Copy out everything from "This screenshot has height=450, width=775." down to "Action: point(690,111)", putting "Attach Files" in place of "Append Files" and leaving the rest untouched. Don't include the pictures.

Stored records:
[BEGIN]

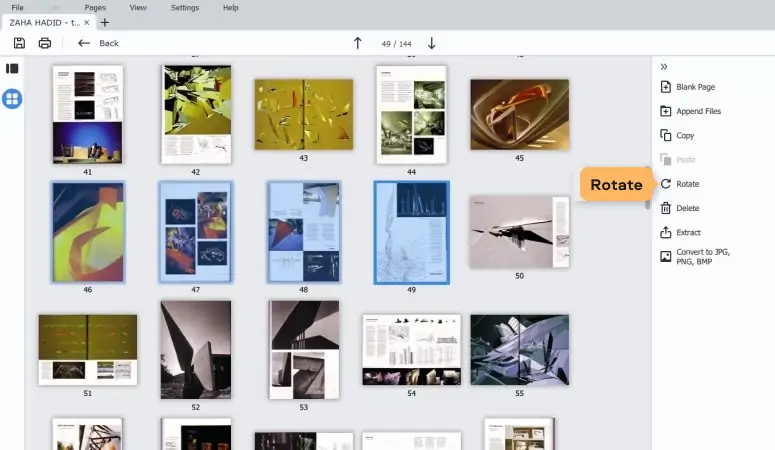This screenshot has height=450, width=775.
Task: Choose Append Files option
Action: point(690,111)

[END]
[BEGIN]

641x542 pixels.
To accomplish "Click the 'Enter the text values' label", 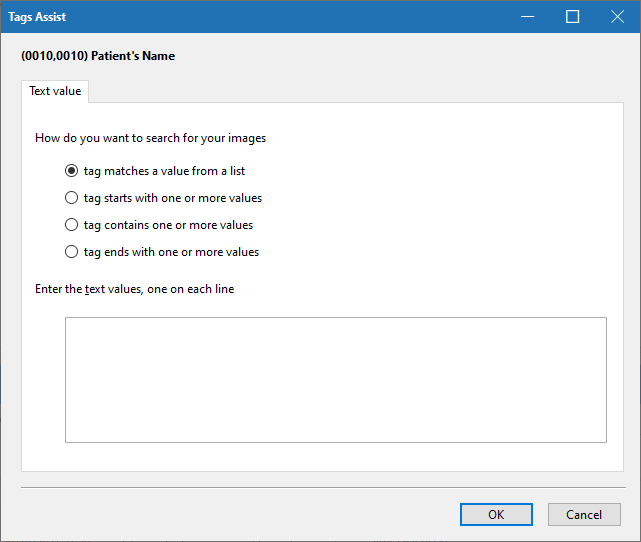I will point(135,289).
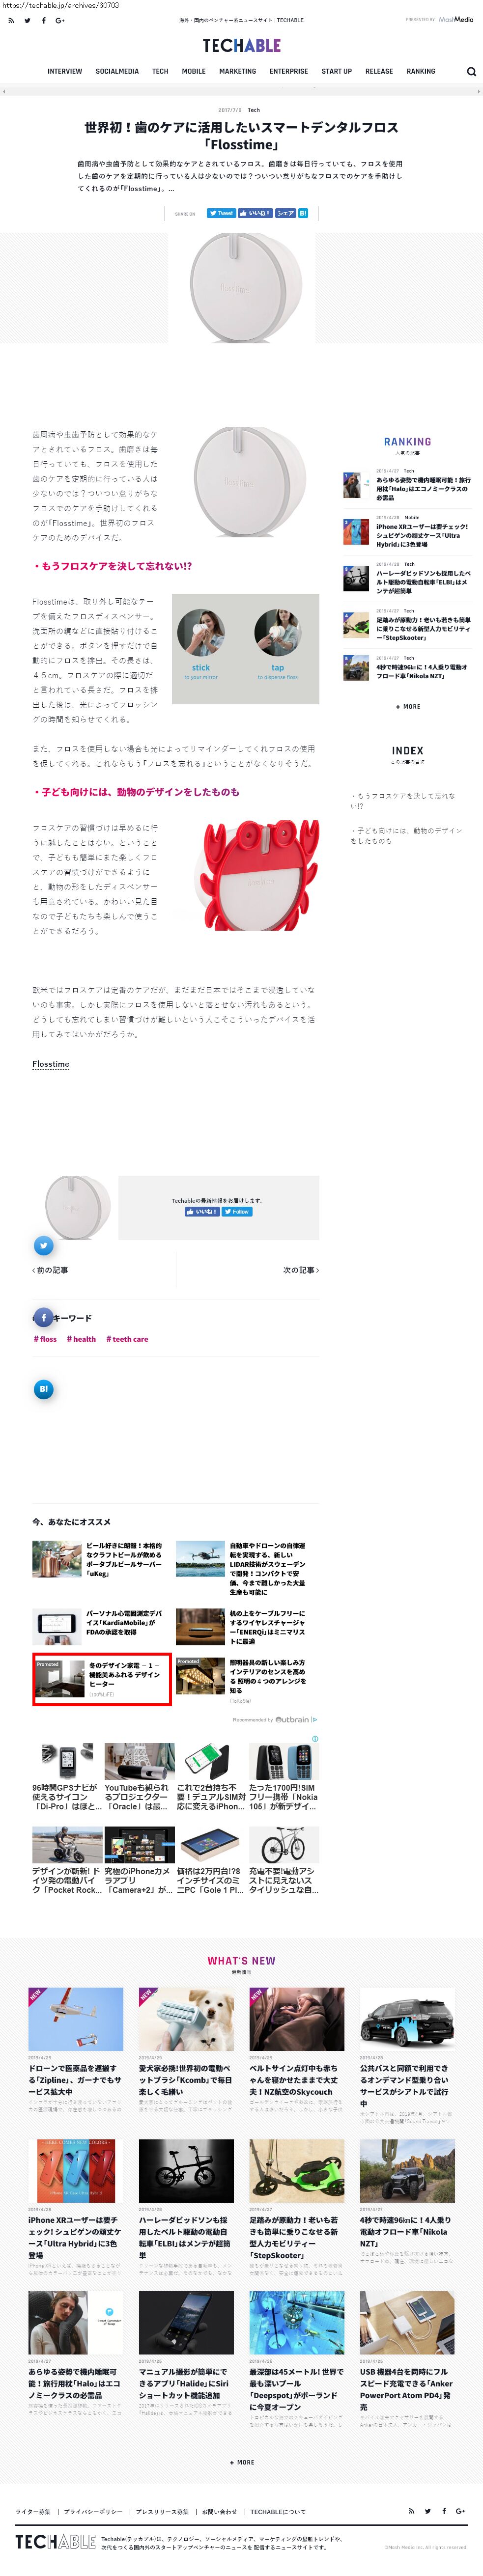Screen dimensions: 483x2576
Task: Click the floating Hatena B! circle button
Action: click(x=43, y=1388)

[END]
[BEGIN]

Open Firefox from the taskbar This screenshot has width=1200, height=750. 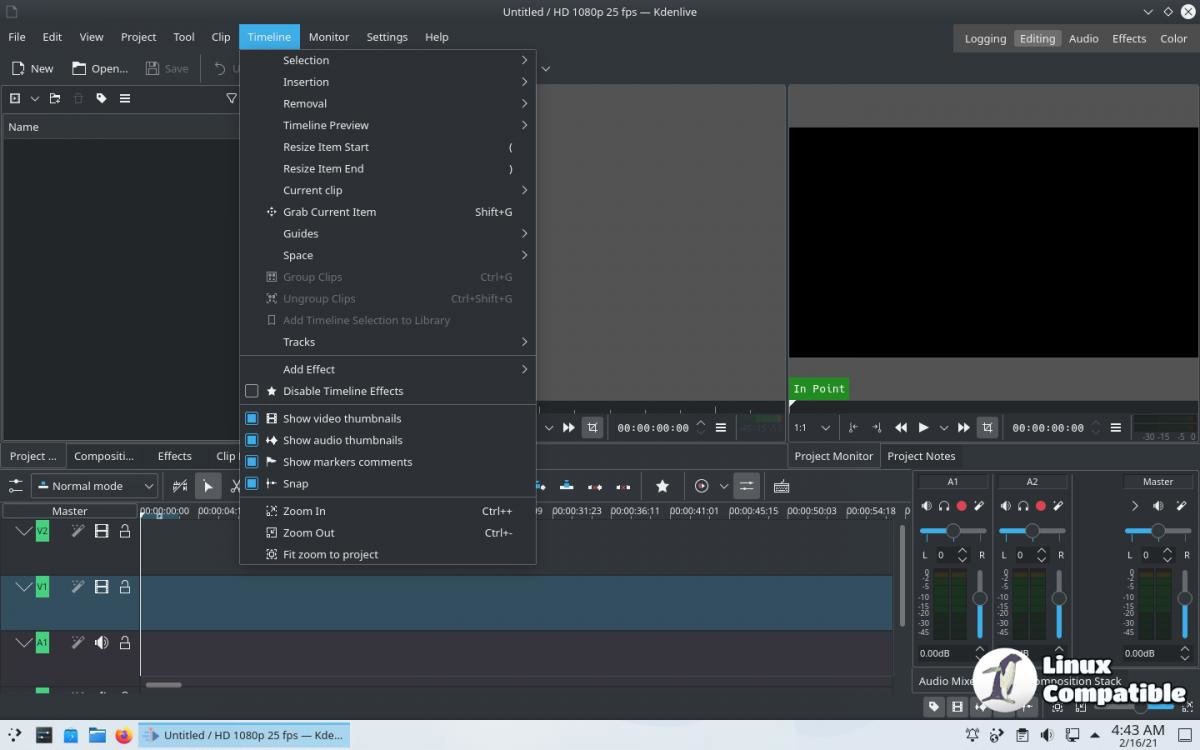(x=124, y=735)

[END]

Final result:
This screenshot has height=450, width=775.
Task: Choose Attach Files option
Action: point(690,111)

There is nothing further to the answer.